Manduria. Dopo l’incontro con le associazioni di categoria il Sindaco Pecoraro modifica l’ordinanza sulla movida.

Il Sindaco di Manduria, Dott. Gregorio Pecoraro, dopo l’incontro tenutosi in data 17 Maggio 2022 con le associazioni di categoria dell’area Commercio e, tenuto conto delle richieste emerse nell’incontro dalle stesse associazioni ha deciso di modificare la precedente ordinanza n° 78/2022 emessa per regolamentare la Movida manduriana.

Tale decisione è stata presa anche grazie all’impegno dei commercianti del Centro Storico che, a loro dire, presteranno attività di collaborazione e controllo per garantire la sicurezza urbana, la salute pubblica per prevenire comportamenti di inciviltà urbana.

La nuova ordinanza in sostanza prevede che:

L’orario di chiusura delle attività di somministrazioni di bevande ed alimenti del Centro Storico passi dalle ore 01.00 di tutti i giorni alle ore 03.00 a patto che, come detto prima, ci sia controllo da parte degli stessi commercianti anche avvalendosi di operatori addetti che gli avventori non siano colpevoli di atti che possano disturbare la quiete pubblica e che nell’area esterna non si tengano comportamenti che possano contrastare l’igiene pubblica, il decoro urbano e ambientale.

La vendita di bevande alcoliche e superalcoliche venga prolungato sino alle ore 03.00 e l’assoluto divieto di somministrazione di alcolici ai minori di 18 anni e a soggetti in evidente alterazione psicofisica.

Sia vietata la vendita d’asporto o in piedi  di bevande alcoliche o superalcoliche in contenitori di vetro o lattine.

Sia vietata la vendita di bevande alcoliche mediante distributori automatici dalle ore 20.00 fino alle ore 07.00 del giorno successivo.

Non vengano diffusi suoni o musica oltre l’orario previsto dalle vigenti norme nazionali o regionali in modo che non possa recare disturbo al risposo delle persone fino alle ore 08.00 del giorno successivo e lo stesso divieto è applicato ad intrattenimento musicale all’interno diffuso mediante  apparecchiatura di amplificazione.
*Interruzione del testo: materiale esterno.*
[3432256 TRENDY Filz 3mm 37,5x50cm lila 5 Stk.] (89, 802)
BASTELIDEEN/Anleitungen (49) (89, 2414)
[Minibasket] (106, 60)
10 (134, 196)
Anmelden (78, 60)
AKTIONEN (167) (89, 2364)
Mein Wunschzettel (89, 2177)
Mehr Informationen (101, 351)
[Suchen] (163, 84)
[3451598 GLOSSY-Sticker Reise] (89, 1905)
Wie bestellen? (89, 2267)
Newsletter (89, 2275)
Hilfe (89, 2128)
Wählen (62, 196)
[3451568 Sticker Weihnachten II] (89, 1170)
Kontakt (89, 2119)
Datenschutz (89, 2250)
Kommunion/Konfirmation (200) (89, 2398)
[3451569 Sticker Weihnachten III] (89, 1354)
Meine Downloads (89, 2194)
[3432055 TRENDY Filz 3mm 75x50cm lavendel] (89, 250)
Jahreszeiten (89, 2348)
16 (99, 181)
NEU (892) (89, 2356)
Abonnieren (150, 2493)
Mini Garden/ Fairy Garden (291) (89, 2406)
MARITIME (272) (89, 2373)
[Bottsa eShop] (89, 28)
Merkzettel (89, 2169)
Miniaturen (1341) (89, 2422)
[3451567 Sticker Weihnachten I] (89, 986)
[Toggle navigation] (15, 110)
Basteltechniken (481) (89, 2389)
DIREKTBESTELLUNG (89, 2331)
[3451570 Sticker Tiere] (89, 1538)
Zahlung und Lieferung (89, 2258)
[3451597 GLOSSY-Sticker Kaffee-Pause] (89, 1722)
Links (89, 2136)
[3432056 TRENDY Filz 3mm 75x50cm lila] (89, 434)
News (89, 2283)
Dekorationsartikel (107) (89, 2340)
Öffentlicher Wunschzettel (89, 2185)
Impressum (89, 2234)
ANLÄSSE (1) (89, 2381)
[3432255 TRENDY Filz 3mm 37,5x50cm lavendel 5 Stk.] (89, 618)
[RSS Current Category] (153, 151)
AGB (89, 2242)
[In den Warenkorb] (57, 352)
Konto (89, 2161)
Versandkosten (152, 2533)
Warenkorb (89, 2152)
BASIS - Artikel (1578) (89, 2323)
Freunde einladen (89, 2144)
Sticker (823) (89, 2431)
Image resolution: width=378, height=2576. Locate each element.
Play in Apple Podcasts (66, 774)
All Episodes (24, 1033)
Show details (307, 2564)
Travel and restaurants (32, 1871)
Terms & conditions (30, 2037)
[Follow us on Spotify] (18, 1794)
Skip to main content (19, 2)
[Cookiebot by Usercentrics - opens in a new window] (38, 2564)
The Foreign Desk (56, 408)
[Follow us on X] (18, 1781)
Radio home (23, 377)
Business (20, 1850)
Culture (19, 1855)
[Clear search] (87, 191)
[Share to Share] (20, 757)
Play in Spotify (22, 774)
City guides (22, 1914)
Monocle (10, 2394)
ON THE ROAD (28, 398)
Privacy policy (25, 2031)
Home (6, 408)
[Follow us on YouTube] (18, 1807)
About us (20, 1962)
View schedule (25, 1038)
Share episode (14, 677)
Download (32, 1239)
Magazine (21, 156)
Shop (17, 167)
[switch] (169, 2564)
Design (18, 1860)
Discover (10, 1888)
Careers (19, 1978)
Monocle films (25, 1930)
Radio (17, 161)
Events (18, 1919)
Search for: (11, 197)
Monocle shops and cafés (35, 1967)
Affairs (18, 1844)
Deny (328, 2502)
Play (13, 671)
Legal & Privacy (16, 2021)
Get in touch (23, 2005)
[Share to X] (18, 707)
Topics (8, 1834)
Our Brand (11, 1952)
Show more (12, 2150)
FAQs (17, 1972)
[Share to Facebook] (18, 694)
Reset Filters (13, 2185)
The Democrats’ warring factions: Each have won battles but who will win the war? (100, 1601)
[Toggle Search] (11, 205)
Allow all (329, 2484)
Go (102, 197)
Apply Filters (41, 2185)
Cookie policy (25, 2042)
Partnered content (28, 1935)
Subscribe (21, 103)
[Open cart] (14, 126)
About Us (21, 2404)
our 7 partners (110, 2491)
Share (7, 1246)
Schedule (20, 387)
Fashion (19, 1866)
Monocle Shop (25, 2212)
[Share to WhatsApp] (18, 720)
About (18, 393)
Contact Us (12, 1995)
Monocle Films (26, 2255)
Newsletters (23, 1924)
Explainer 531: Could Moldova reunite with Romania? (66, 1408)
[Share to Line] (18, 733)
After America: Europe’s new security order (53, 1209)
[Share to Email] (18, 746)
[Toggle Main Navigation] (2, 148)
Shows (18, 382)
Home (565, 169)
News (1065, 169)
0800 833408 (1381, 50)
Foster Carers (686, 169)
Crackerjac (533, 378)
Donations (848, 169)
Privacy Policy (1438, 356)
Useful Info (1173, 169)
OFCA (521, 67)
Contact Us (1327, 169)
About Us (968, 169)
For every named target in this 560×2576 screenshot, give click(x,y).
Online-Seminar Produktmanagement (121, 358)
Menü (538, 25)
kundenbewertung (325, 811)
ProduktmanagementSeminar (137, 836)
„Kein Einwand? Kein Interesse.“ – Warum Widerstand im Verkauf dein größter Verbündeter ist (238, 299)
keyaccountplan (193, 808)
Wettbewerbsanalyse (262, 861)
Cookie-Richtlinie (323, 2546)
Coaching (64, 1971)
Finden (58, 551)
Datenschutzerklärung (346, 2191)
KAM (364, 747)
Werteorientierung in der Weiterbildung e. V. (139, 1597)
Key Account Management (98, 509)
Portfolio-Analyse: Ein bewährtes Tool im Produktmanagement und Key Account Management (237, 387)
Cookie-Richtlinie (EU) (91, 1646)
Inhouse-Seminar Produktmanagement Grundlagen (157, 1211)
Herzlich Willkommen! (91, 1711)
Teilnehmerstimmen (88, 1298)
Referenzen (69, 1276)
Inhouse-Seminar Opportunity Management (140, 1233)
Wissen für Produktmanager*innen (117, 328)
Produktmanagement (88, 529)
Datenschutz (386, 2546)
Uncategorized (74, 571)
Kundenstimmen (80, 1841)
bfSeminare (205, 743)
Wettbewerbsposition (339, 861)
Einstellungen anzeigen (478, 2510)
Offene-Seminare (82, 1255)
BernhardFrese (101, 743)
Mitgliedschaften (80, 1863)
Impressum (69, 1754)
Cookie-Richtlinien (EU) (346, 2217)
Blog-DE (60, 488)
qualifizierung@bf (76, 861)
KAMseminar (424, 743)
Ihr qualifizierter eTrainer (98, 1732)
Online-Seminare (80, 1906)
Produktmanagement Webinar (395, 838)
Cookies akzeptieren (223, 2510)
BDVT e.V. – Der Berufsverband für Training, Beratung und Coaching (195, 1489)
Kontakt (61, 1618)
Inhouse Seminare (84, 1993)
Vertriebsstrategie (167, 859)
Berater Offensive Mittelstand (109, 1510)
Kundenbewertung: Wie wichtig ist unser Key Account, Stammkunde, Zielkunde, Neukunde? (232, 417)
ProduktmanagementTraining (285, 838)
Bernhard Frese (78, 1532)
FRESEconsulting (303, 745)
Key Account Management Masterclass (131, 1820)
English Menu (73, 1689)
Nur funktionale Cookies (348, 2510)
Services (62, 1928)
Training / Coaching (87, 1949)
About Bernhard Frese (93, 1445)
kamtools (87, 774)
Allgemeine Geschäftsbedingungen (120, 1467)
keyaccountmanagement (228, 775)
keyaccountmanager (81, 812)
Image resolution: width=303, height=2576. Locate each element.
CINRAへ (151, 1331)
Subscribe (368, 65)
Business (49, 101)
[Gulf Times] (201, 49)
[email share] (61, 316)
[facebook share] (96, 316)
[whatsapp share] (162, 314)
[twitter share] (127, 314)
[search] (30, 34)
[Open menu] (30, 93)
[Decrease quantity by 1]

Fatta eccezione per queste modifiche resta comunque il divieto di:

Gettare per terra carte, bottiglie di vetro, lattine, rifiuti solidi o liquidi
Imbrattare con scritte e disegni muri ed edifici pubblici, privati, luoghi di culto e monumenti artistici. Recare danno con atti vandalici ad edifici pubblici, privati ed arie verdi.
Schiamazzare, urlare e ogni altro atto di molestia dovuto all’alcool che possa ledere l’altrui serenità.
Bivaccare ed usare luoghi pubblici, privati ed arie verdi come siti di deiezione
Bere alcolici per strada lontano dai locali pubblici.
Sostare per consumare bevande o cibo per strada lontano dai locali pubblici
Stazionare dinanzi a residenze private o locande ostacolando l’ingresso di chi vi abita o di chi vi dimora.

La presente ordinanza è da considerarsi già in vigore.